The Passive Aggressive Conflict Cycle explains how rational, straightforward, assertive adults can momentarily and unexpectedly depart from their typical personas and take on inappropriate, childlike, and unprofessional behaviors (Long, Long & Whitson, 2008). It describes and predicts the endless, repetitive cycles of conflict that occur when a passive aggressive individual succeeds in getting someone else to act out their anger for them.
The Passive Aggressive Conflict Cycle (PACC) helps observers to be able to look beyond behavior and better understand what is occurring beneath the surface. Take this real-life example of a seemingly minor conflict between a teacher and child that elicited an apparent major over-reaction by the adult:
Teacher: Jessie, can you please wheel the lunch cart out into the hallway?
(Jessie doesn't move from his seat.)
Teacher: Jessie, will you please wheel the cart out now?
Jessie: Just a second.
(Again, Jessie doesn't move.)
Teacher: Jessie, that cart needs to go out now so that we can get started with math. I don’t want you to miss anything.
Jessie: I will. (Smiling.)
(For the third time, Jessie sits still in his seat.)
Teacher: I see you must be working in slow motion today, Jessie. Let's see if another student can move just a tad bit faster than you. Lisa, will you please wheel the lunch cart into the hall?
Jessie: No. I said I would do it. (Gets up slowly).

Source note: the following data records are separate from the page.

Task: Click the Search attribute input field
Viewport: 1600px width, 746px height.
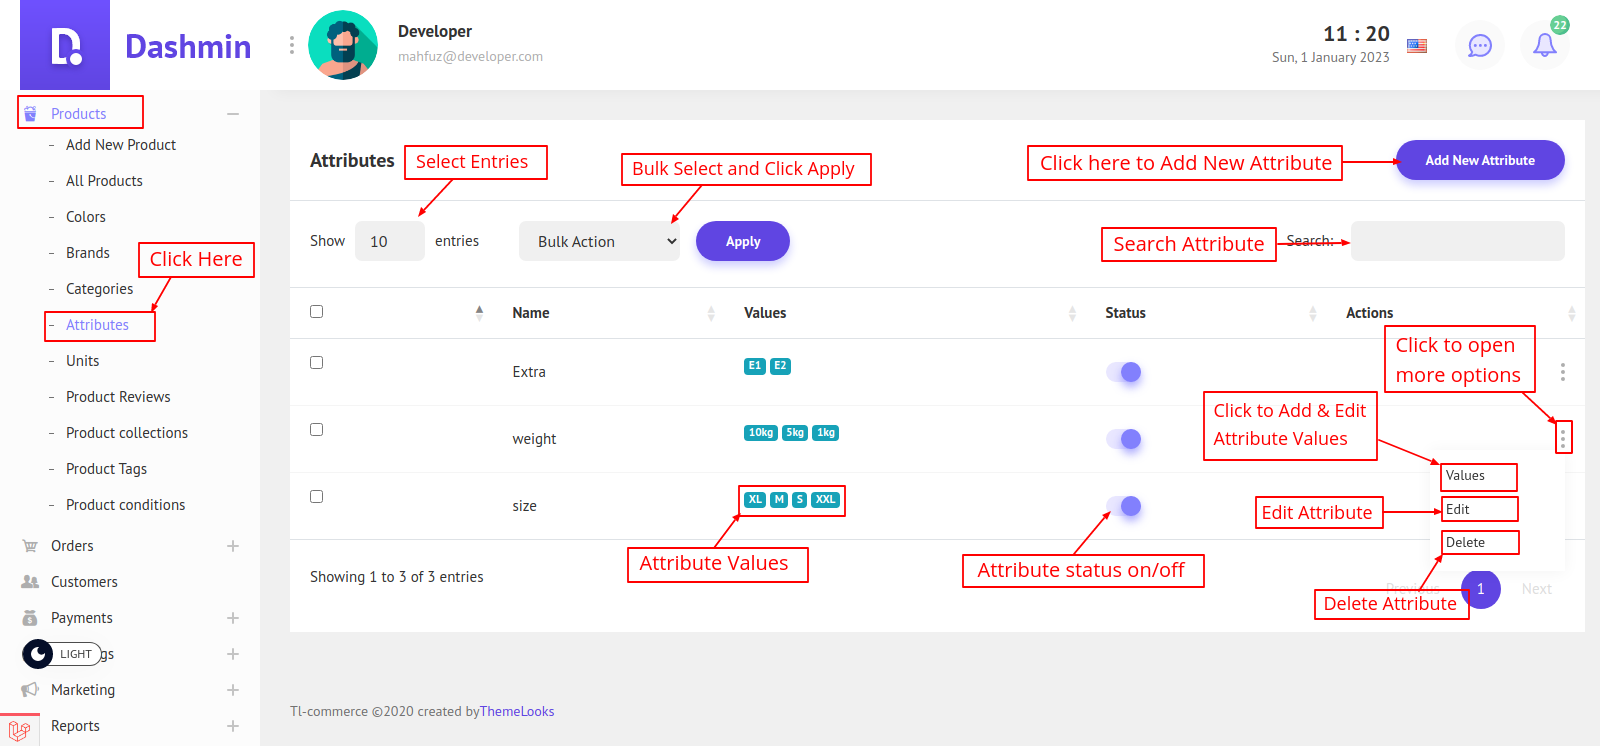Action: click(x=1457, y=241)
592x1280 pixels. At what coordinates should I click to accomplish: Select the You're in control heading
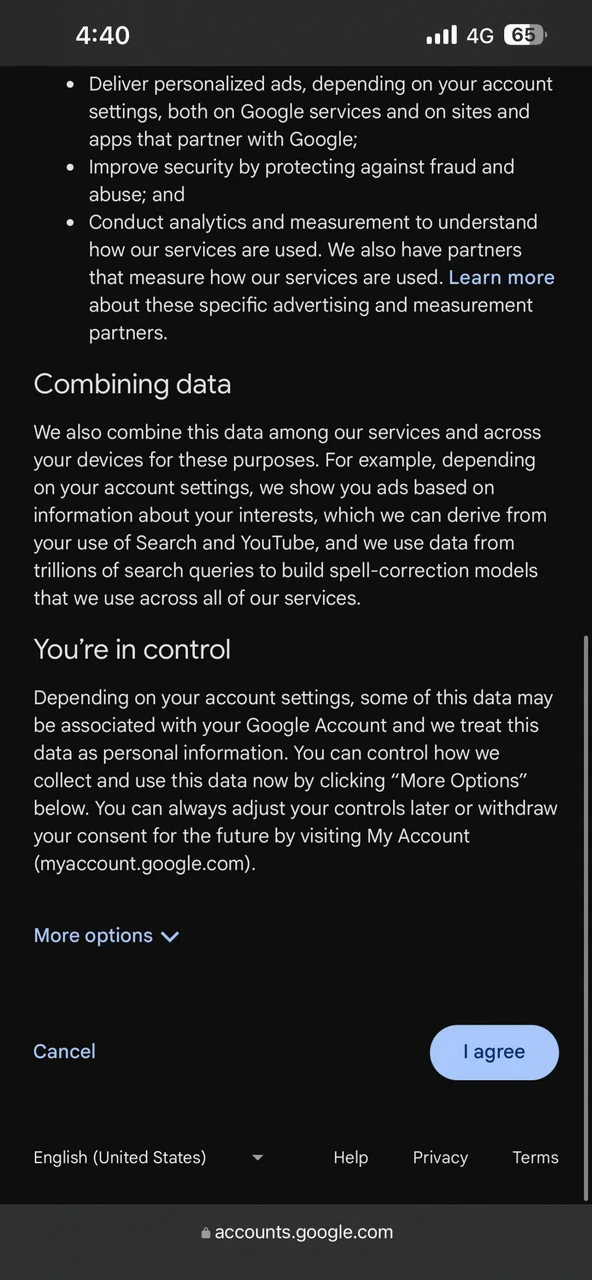tap(132, 649)
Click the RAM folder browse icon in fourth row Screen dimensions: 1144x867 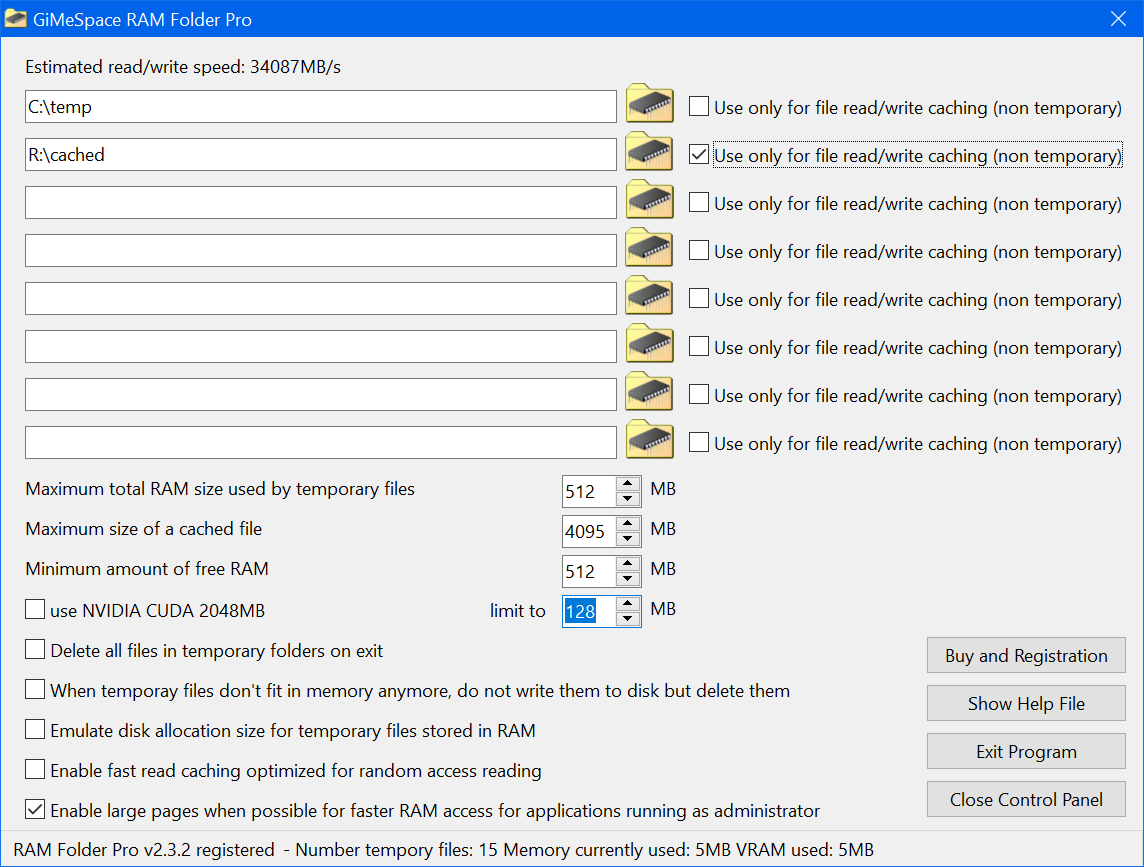click(x=649, y=250)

Jessie wheels the lunch cart toward the classroom door, banging it against several desks along the way. He runs the cart over a classmate's foot. Just before reaching the door, he knocks the cart into the teacher's desk, knocking over a vase of fresh flowers. The glass vase shatters all over the floor. She momentarily loses control! The teacher from the classroom next door hurries over when she hears all of the noise.
Teacher: Jessie, you can't even carry out the simplest job in this classroom. Why can't you do anything right? You are going to clean that whole mess up young man. And you'll do it after school because you are not going to interrupt my math lesson. I know that's what you were trying to do. Are you happy with yourself?
Jessie: (Looks briefly at the teacher from the classroom next door then says,) No, ma'am. It was just an accident. I didn't know you'd be so upset about a kid making a mistake. I'm sorry.
Teacher: (Caught off guard with Jessie's response. Embarrassed at her outburst.) I'm sorry too, Jessie. I shouldn't have said that. Everyone makes mistakes. Let's all help Jessie clean this up.
To the observing teacher from next door, Jessie's teacher seems to have over-reacted to her student's mistake and engaged in cruel, humiliating behavior. Truth be told, it is any educator's responsibility to maintain emotional control and refrain from responses that belittle students. Still, the Passive Aggressive Conflict Cycle explains how this seemingly minor classroom incident escalated so quickly and is useful in providing educators and other adults with insight into how passive aggressive behaviors can so-suddenly provoke relationship-damaging reactions in unsuspecting adults. Without insight into the PACC, adults are doomed to engage in these no-win conflicts time and again.
The following is a breakdown of the five stages of the PACC, with reference to how it played out between Jessie and his classroom teacher.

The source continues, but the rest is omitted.